PASSAGE TO READ:
━━━━━━

# Question regarding  undress ribbons



## jranrose (29 Jan 2006)

Hello All,
 I came across this picture below and could not figure out why on the undress ribbon for the Order of Military Merit that Lt-Gen Maisonneuve has two lapel pins. Does anyone know the reasoning behind it?
Thanks,
Jason


----------



## Michael OLeary (29 Jan 2006)

http://www.forces.gc.ca/hr/dhh/honours_awards/engraph/honour_awards_e.asp?cat=3&Q_ID=6

Commander of the Order of Military Merit (C.M.M.)



> Elevations within the order are indicated by the wearing of the lapel badge of the current and previous levels on the undress ribbon.


----------



## jranrose (29 Jan 2006)

But why wouldn't the highest level be worn as opposed to wearing them both? Any reasoning behind it?


----------



## armyvern (29 Jan 2006)

Seems that he has been awarded both the CMM:

http://www.forces.ca/hr/dhh/honours_awards/engraph/honour_awards_e.asp?cat=3&Q_ID=6

and the OMM:

http://www.forces.ca/hr/dhh/honours_awards/engraph/honour_awards_e.asp?cat=3&Q_ID=9

Both the same ribbon with different embellkishments:

from the DHH web-site:

"Elevations within the order are indicated by the wearing of the lapel badge of the current and previous levels on the undress ribbon."


----------



## Crimmsy (29 Jan 2006)

Does anyone know if there's anyone out there who's been elevated through all three levels?


----------



## Acorn (30 Jan 2006)

I don't know for sure, but it wouldn't surprise me if most of those with CMM were awarded both the OMM and MMM previously.


----------



## Gunner (30 Jan 2006)

The MMM is awarded to officers in the rank of Capt and below and to NCMs.

The OMM is awarded to officers above the rank of Maj.

CMM is awarded to officers ranked BGen and above.

It would be highly unlikely for someone to receive all three.

━━━━━━

GIVEN DATA:
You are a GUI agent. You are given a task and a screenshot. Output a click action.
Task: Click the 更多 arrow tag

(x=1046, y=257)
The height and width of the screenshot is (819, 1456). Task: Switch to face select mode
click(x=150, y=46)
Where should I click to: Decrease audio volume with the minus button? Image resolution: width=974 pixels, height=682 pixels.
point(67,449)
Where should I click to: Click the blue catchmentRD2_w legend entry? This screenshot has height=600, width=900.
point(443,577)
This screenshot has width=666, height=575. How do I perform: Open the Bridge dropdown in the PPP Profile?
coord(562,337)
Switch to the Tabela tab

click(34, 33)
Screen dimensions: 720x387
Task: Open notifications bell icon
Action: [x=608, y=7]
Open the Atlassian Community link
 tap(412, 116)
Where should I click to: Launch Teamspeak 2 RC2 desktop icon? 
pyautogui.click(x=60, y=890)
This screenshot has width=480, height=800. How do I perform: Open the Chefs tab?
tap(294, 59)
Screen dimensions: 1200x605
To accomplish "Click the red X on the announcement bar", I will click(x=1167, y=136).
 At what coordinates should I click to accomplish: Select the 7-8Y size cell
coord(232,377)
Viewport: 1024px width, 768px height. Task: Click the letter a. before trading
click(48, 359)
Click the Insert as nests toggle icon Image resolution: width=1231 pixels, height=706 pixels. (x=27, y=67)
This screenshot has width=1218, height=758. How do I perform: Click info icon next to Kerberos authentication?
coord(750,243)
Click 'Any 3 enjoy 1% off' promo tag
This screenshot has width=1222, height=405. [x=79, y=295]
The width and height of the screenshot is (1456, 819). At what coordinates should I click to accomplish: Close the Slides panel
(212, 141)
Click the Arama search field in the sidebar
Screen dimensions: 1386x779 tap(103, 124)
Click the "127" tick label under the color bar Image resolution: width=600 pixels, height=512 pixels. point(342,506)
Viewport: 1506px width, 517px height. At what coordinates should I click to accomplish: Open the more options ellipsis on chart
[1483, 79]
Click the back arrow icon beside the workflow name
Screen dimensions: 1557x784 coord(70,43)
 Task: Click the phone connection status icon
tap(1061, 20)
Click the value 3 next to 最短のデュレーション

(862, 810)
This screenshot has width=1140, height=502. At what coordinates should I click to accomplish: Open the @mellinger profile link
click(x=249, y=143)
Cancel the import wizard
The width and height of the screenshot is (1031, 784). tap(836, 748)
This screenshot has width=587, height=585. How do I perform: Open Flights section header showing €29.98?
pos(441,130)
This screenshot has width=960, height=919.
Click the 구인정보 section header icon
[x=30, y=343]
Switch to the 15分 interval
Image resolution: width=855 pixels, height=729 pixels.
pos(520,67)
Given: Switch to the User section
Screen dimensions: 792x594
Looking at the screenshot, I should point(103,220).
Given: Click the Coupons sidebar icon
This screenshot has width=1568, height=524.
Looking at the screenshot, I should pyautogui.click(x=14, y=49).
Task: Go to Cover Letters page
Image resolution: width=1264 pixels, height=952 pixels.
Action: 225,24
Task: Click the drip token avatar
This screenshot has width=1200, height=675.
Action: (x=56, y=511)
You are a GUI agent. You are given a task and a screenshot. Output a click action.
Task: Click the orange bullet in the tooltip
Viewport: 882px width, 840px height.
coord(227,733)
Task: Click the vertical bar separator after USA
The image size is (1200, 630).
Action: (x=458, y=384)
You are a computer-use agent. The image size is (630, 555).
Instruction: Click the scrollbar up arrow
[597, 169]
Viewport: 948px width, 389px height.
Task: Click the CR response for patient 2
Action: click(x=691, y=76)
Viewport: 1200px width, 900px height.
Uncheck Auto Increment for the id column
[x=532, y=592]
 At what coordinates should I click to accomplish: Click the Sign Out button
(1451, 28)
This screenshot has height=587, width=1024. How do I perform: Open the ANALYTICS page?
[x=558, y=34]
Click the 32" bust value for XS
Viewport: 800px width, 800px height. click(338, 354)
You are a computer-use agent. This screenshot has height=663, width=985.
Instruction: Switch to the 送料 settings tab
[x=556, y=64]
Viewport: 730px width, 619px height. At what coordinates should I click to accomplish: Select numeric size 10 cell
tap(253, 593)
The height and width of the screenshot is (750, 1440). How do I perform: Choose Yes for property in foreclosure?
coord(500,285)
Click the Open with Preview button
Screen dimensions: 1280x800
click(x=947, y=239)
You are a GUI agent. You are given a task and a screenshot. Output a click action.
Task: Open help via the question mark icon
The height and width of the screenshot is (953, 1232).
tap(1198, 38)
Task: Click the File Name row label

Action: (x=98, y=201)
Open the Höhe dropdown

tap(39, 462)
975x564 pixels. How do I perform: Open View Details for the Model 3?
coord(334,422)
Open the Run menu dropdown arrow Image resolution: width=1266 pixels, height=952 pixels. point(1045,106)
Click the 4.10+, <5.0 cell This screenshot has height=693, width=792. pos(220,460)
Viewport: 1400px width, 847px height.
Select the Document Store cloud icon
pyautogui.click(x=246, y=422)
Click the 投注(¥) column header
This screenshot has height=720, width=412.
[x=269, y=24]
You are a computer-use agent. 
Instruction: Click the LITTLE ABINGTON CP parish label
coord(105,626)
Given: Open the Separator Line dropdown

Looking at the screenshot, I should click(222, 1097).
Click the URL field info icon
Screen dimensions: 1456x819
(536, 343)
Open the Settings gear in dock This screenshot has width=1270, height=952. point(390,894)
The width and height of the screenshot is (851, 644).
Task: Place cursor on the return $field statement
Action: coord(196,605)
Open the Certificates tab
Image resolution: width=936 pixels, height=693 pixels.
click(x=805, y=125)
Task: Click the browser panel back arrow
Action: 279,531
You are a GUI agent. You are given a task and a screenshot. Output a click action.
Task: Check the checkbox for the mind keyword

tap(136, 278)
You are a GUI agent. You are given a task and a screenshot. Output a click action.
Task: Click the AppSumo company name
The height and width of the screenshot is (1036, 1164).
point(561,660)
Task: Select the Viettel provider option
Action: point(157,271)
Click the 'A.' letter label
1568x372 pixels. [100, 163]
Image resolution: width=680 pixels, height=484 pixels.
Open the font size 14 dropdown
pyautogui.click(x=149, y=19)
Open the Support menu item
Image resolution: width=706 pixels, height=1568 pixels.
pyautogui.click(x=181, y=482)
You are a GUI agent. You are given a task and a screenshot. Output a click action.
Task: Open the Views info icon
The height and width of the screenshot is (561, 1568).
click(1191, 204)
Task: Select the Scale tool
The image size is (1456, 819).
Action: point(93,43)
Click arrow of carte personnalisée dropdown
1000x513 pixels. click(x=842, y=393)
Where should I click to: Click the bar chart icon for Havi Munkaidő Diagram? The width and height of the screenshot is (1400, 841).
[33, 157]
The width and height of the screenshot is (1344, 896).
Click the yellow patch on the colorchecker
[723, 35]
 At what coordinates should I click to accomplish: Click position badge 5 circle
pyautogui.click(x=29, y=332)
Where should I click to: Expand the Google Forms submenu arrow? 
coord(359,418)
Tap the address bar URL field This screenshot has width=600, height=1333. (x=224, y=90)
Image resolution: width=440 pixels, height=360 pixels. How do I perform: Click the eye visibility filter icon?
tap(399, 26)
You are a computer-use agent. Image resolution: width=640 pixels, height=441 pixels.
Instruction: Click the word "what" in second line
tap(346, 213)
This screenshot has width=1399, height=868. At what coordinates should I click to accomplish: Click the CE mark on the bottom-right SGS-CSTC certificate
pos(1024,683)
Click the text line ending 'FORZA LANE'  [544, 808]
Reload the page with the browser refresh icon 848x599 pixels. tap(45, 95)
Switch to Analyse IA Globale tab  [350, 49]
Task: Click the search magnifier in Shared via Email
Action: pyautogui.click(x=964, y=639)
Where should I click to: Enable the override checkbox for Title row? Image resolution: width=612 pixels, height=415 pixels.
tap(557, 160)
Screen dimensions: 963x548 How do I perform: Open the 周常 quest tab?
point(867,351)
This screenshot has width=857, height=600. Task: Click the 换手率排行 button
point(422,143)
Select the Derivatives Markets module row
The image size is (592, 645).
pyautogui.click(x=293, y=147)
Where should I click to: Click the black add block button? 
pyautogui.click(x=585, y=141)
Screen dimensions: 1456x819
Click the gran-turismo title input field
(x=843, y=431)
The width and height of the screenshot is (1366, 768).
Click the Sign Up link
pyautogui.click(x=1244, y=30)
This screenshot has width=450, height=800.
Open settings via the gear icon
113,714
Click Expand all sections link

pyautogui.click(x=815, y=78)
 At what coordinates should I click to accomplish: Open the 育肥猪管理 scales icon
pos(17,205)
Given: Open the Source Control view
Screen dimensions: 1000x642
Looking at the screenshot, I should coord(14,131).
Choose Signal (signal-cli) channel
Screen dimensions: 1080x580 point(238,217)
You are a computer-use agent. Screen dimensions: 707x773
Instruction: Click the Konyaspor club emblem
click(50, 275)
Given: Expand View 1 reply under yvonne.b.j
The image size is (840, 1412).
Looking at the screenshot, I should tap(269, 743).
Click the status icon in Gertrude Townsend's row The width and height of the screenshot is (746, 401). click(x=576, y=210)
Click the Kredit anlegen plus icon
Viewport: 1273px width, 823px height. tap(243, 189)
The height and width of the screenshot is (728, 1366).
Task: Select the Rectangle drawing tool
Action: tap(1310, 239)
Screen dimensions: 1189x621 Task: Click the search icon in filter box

━━━━━━

STATED EXERCISE 1:
Answer these questions using the forum thread on undress ribbons.
(a) Whose undress ribbon for the Order of Military Merit led to the first question?
(b) According to the quoted DHH website, how are elevations within the order indicated?
(c) According to Gunner, which officers are awarded the CMM?
STATED EXERCISE 2: Carry the forum thread on undress ribbons forward from its final sentence.

TASK RESPONSE 1:
(a) Lt-Gen Maisonneuve's.
(b) By wearing the lapel badge of the current and previous levels on the undress ribbon.
(c) Officers ranked BGen and above.

TASK RESPONSE 2:
----------



## reccecrewman (30 Jan 2006)

How about his pin in the place that the LFC Command Badge normally is? Anyone know what he has in place of that? I've never seen it before.


----------



## Walt (30 Jan 2006)

The insignia he is wearing on the right breast pocket is the NORAD command badge (North American Aerospace Defence Command). Cheers,

Walt


----------



## George Wallace (30 Jan 2006)

Walt said:
			
		

> The insignia he is wearing on the right breast pocket is the NORAD command badge (North American Aerospace Defence Command). Cheers,
> 
> Walt


Really?  Are you absolutely positive?

Being surrounded by a German and Dane, I would almost say that it is one of the NATO Command Badges.


----------



## Journeyman (30 Jan 2006)

Walt said:
			
		

> The insignia he is wearing on the right breast pocket is the NORAD command badge



It's actually the NATO Allied Command Transformation crest. 

See http://www.defenselink.mil/news/Jun2003/n06192003_200306193.html   - - photo at bottom


----------



## Walt (30 Jan 2006)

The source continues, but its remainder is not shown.